To mark the International Day of Women and Girls in Science (IDWGS), EELISA hosted its 5th Roundtable, bringing together colleagues from across the Alliance to reflect on how universities can advance gender equality, diversity, and inclusion through concrete institutional practices. The session, titled “From local action to European Impact: advancing gender equality, diversity, and inclusion through grassroots initiatives in EELISA”, created a space to explore how European policy frameworks are translated into meaningful change at the local level.
For Anca Mihalache, lecturer at Paris-Saclay University and Gustave Eiffel University, and engaged in equality and inclusion work at PSL within the EELISA Alliance, the roundtable offered an opportunity to connect her academic interests with institutional practice.
I joined the 5th 2026 EELISA roundtable because one of my interests is exploring how research and education can contribute to the SDGs, including the SDG 5 on gender equality. Across Europe, universities are expected to translate policies and frameworks into institutional strategies and practices. As someone engaged in equality and inclusion work within the EELISA alliance via the PSL university, the roundtable was an opportunity to understand how colleagues in different institutional contexts are making that translation.
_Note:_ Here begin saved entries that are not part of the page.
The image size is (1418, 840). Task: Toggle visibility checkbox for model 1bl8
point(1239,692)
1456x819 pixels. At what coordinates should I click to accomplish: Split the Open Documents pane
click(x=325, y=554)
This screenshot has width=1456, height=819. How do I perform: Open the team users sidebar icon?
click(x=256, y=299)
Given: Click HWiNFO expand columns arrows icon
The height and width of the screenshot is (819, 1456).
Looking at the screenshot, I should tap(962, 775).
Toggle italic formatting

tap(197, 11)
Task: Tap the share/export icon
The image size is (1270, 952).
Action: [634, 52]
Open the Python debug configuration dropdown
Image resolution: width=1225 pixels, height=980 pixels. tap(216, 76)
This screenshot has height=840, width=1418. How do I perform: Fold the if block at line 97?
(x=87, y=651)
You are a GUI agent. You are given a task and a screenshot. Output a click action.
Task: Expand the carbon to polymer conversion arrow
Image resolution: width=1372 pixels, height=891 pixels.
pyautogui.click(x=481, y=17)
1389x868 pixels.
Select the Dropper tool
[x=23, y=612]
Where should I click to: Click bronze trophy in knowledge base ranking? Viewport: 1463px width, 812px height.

The tone of the roundtable was that while European frameworks matter, transformation begins at the local level, as policies risk becoming disconnected when they are not grounded in institutional realities and when they do not take into account the perspectives of those they are intended to serve.
The roundtable, titled “From local action to the European level: advancing gender equality, diversity, and inclusion through grassroots initiatives in EELISA”, brought together colleagues from ZHAW Zurich University of Applied Sciences, Friedrich-Alexander-Universität Erlangen-Nürnberg, POLITEHNICA University of Bucharest, and Universidad Politécnica de Madrid, and it put the emphasis on topics such as HR strategies to ensure transparent and bias-sensitive procedures, local awareness campaigns or distributed leadership – for example, many initiatives at UPM, at FAU, at ZHAW or at Politehnica emerge locally and are later integrated into broader strategy, a dynamic which ensures that measures are grounded in experience, that ideas born from experience are scaled into institutional practices and that lived experiences find an echo in policy adaptation. The roundtable also confirmed that the challenges faced by EELISA member institutions are largely shared. These challenges include, for example, infrastructural constraints and the impact of political shifts.



These types of initiatives, made possible by the Communication central office in Madrid, create a space for dialogue, render visible the local initiatives at a larger level, foster mutual learning – for example, local initiatives in Bucharest, Zurich, Erlangen or Madrid can be replicated in other EELISA institutions – and strengthen legitimacy for the topics which are to be included in current or future policies related to equality and inclusion.

Anca Mihalache holds a PhD in Philosophy, obtained at the Paris 1 Panthéon-Sorbonne University in Paris, and an MA obtained at the Ecole Normale Supérieure (ENS Ulm). She is currently a lecturer at the Paris-Saclay university and Gustave Eiffel university. At the PSL university, she works on gender equality and inclusion within the EELISA Alliance. Her broader interests focus on the role of education and research in contributing to the achievement of the Sustainable Development Goals.